Passage START

NEW YORK (Oct. 4)
Jews throughout the world assembled tonight in synagogues to greet the New Year of 5728 and to express in communal prayer their hopes for world peace, for the security of an Israel which once again passed through the trial of war last June and for the security of Jews in the Soviet Union and other lands where persecution continued. Jews in uniform offered prayers on battleships, in fox holes and on cease-fire lines.
The first Rosh Hashana service anywhere in the world took place Tuesday at 5 a.m., New York Time, for a group of Jewish airmen and sailors on the island of Guam. Hour by hour, as the sun set in each time zone, other High Holy Day services either were held or scheduled for Jewish servicemen in Vietnam and at more than 600 other overseas and domestic installations, according to Rabbi Selwyn D. Ruslander, chairman of the Commission on Jewish Chaplaincy of the Jewish Welfare Board, which made the arrangements for the services. He said the last large military service would take place in Hawaii and the very last one will be attended by two men stationed at Wake Island.
The JWB arranged similar facilities for services for Peace Corps volunteers throughout the world. The JWB’s Women’s Organizations’ Services, together with B’nai B’rith and B’nai B’rith Women, sent miniature replicas of arks, complete with Torah Scrolls, to military installations where there are no permanent chapels. Among troops using the replicas will be soldiers on front line duty in Vietnam, who cannot attend regular services, and patients in Veterans Administration hospitals who are bed-ridden.

Passage END
Given entries START

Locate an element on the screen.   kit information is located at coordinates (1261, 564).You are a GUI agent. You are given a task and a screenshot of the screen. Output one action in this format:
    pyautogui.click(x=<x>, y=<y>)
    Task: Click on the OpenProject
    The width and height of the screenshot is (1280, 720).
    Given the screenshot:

Given entries END

Tasks to carry out ->
1 > Answer these questions from the Rosh Hashana report:
(a) Which New Year were Jews assembling to greet?
(b) Where did the first Rosh Hashana service in the world take place, and who attended it?
(c) What did the JWB's Women's Organizations' Services send, and to where?
2 > Please repeat the part of the Rosh Hashana report between "NEW YORK (Oct." and "on cease-fire lines.", inclusive.
The material stands on its own and is unrelated to the Rosh Hashana report.

Results for the exercise ->
1 >
(a) The New Year of 5728.
(b) On the island of Guam, for a group of Jewish airmen and sailors.
(c) Miniature replicas of arks, complete with Torah Scrolls, sent to military installations where there are no permanent chapels.

2 >
NEW YORK (Oct. 4)
Jews throughout the world assembled tonight in synagogues to greet the New Year of 5728 and to express in communal prayer their hopes for world peace, for the security of an Israel which once again passed through the trial of war last June and for the security of Jews in the Soviet Union and other lands where persecution continued. Jews in uniform offered prayers on battleships, in fox holes and on cease-fire lines.